MATERIAL FOR THIS EXERCISE:
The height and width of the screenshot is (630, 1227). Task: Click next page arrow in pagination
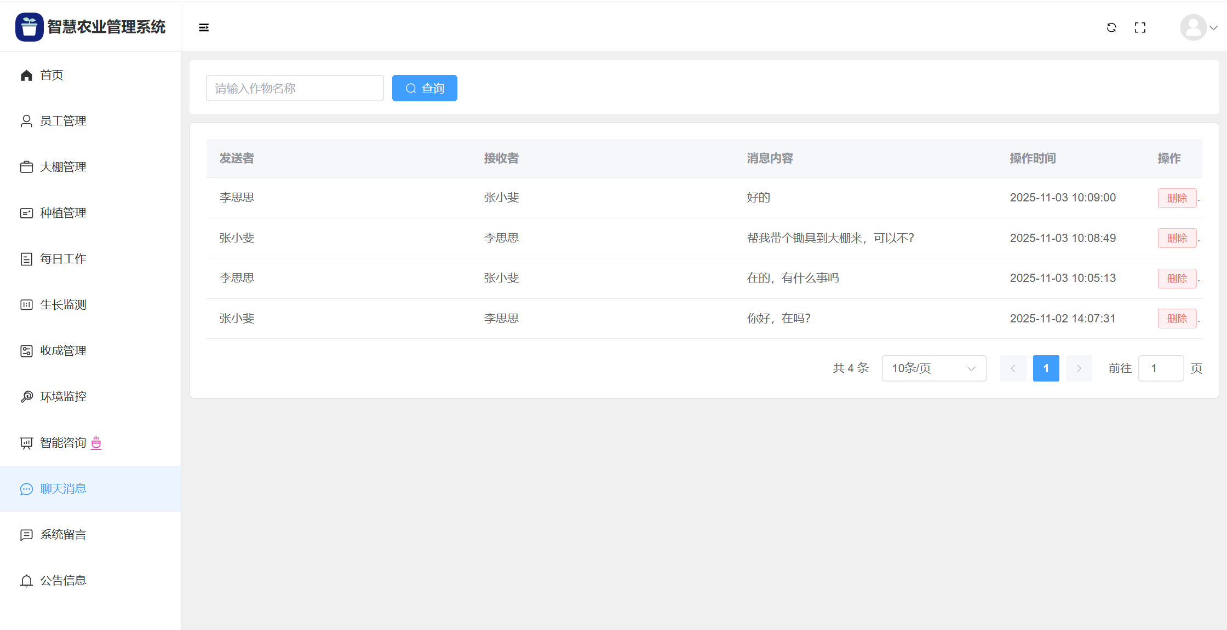tap(1079, 368)
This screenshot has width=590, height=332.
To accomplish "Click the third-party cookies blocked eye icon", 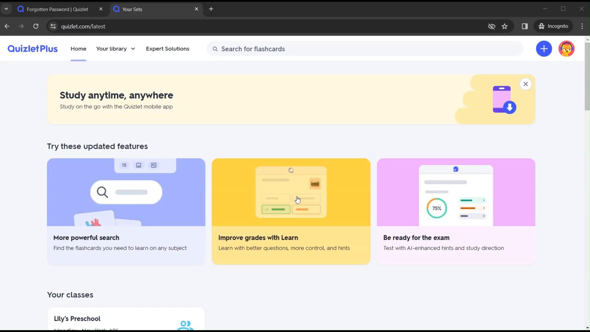I will [491, 26].
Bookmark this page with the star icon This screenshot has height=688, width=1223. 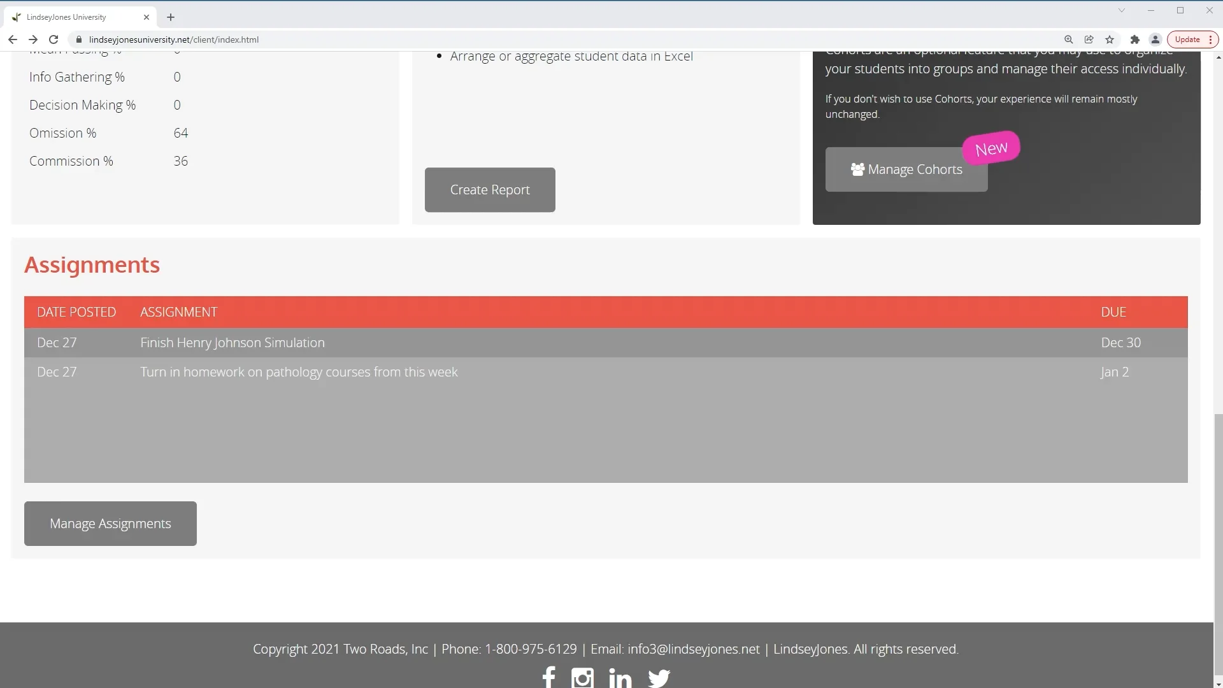pos(1110,39)
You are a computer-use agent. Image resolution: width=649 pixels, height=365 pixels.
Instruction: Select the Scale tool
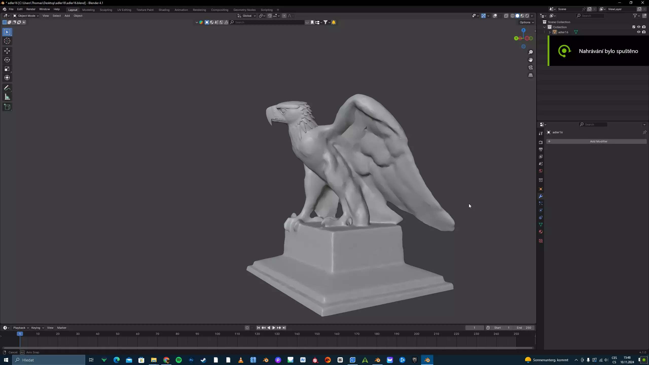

TASK ITEM: Please return only the lines running from the line with "You are a computer-use" to the final line of the data, both included, exactly and without any pictures.

REPLY TO THE TASK:
You are a computer-use agent. Image resolution: width=649 pixels, height=365 pixels.
Instruction: Select the Scale tool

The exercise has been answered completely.